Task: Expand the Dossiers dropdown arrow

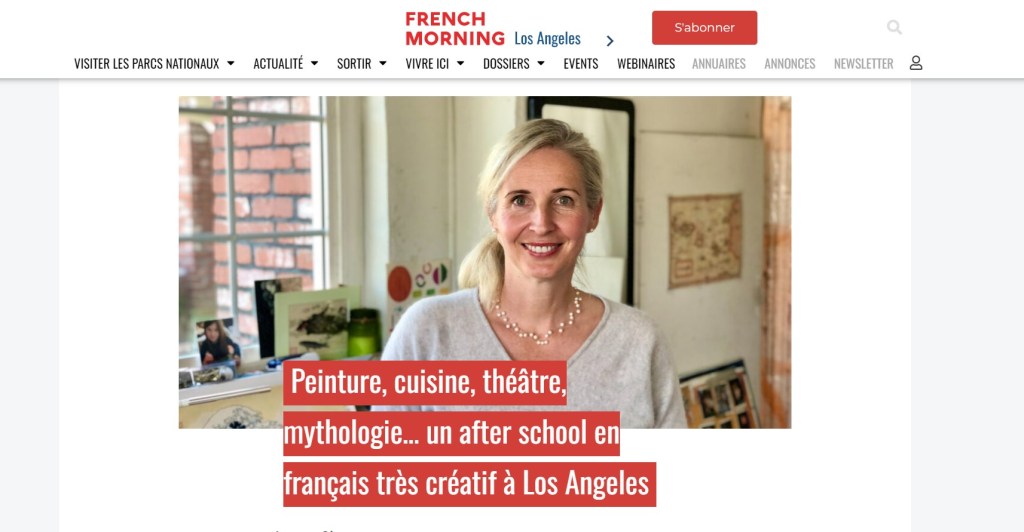Action: click(541, 63)
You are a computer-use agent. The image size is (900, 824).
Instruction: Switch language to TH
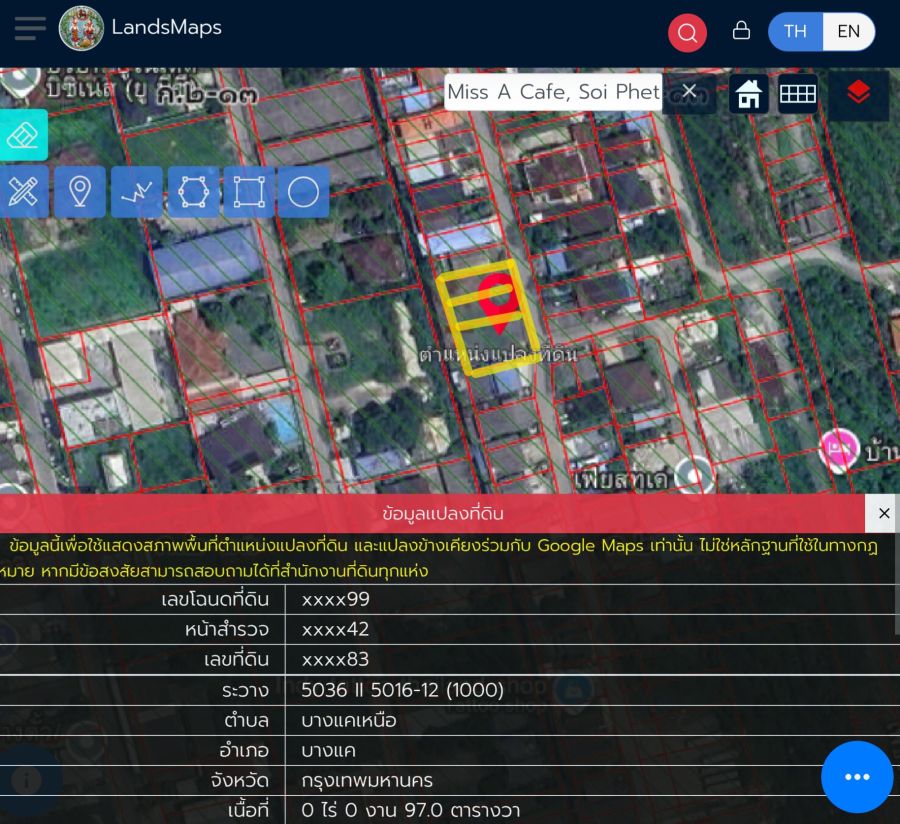[x=796, y=31]
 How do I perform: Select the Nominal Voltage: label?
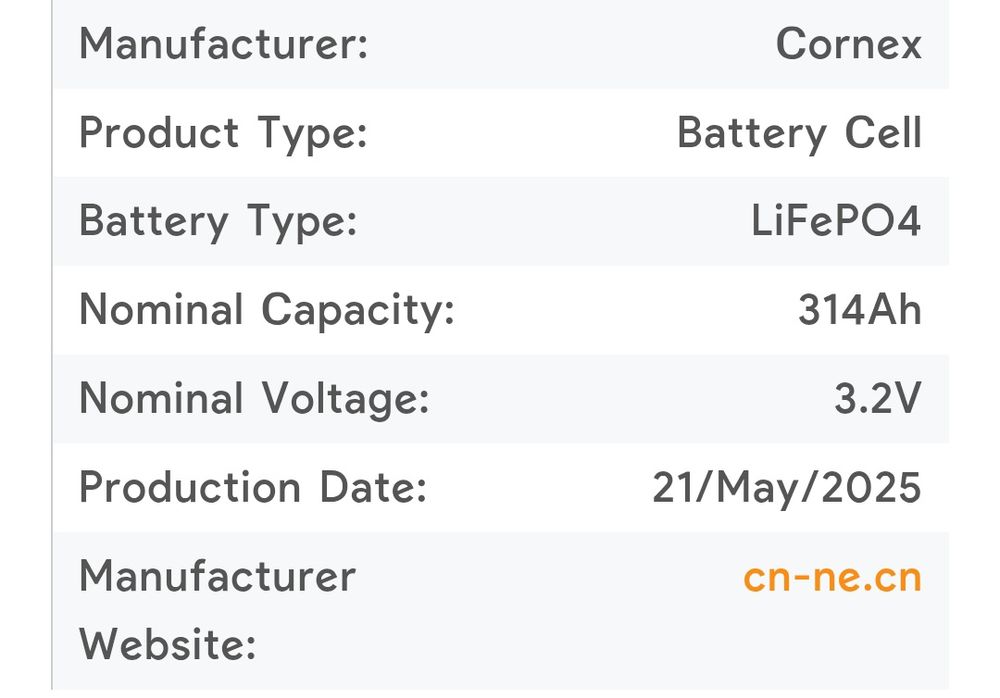[254, 399]
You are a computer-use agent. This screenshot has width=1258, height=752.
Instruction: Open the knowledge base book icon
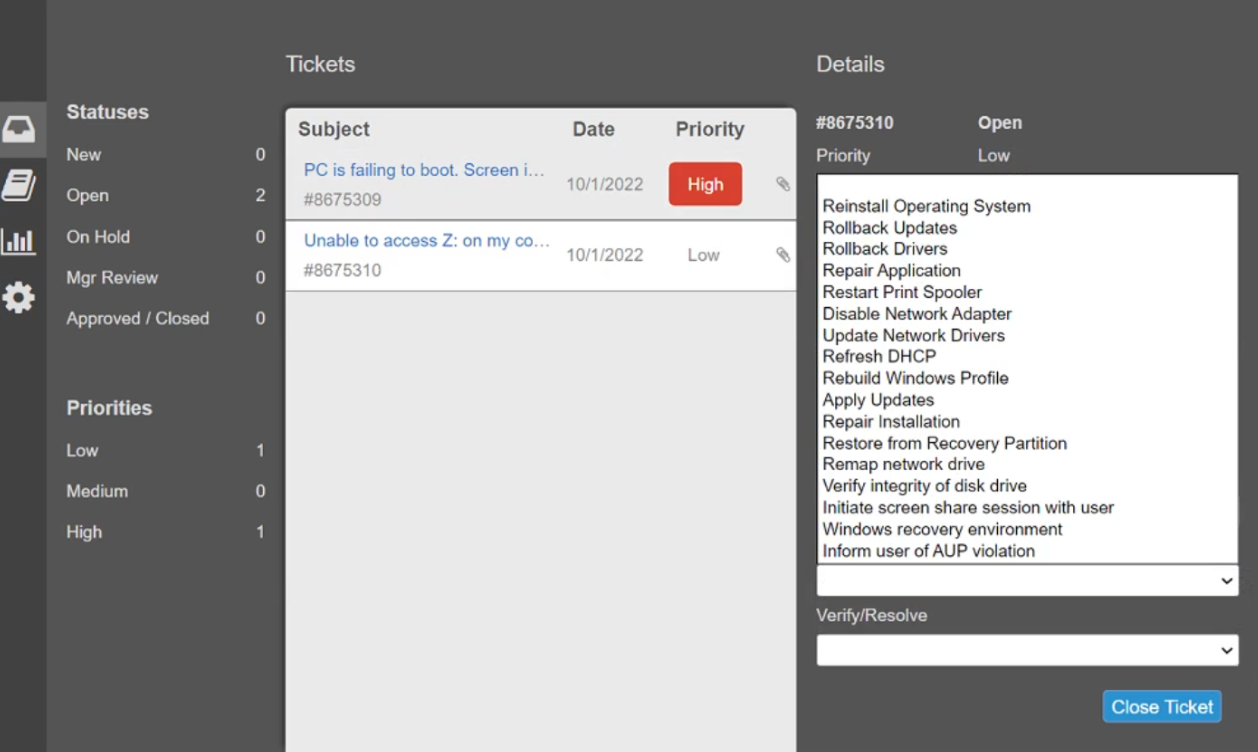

The problem
From the material above, set down each entry exactly, but exclude the pictures.

Reply
Task: Expand the Dossiers dropdown arrow

Action: click(541, 63)
You are a computer-use agent. The image size is (900, 824).
Instruction: Switch language to TH
[x=796, y=31]
 How do I perform: Select the Nominal Voltage: label?
[254, 399]
You are a computer-use agent. This screenshot has width=1258, height=752.
Instruction: Open the knowledge base book icon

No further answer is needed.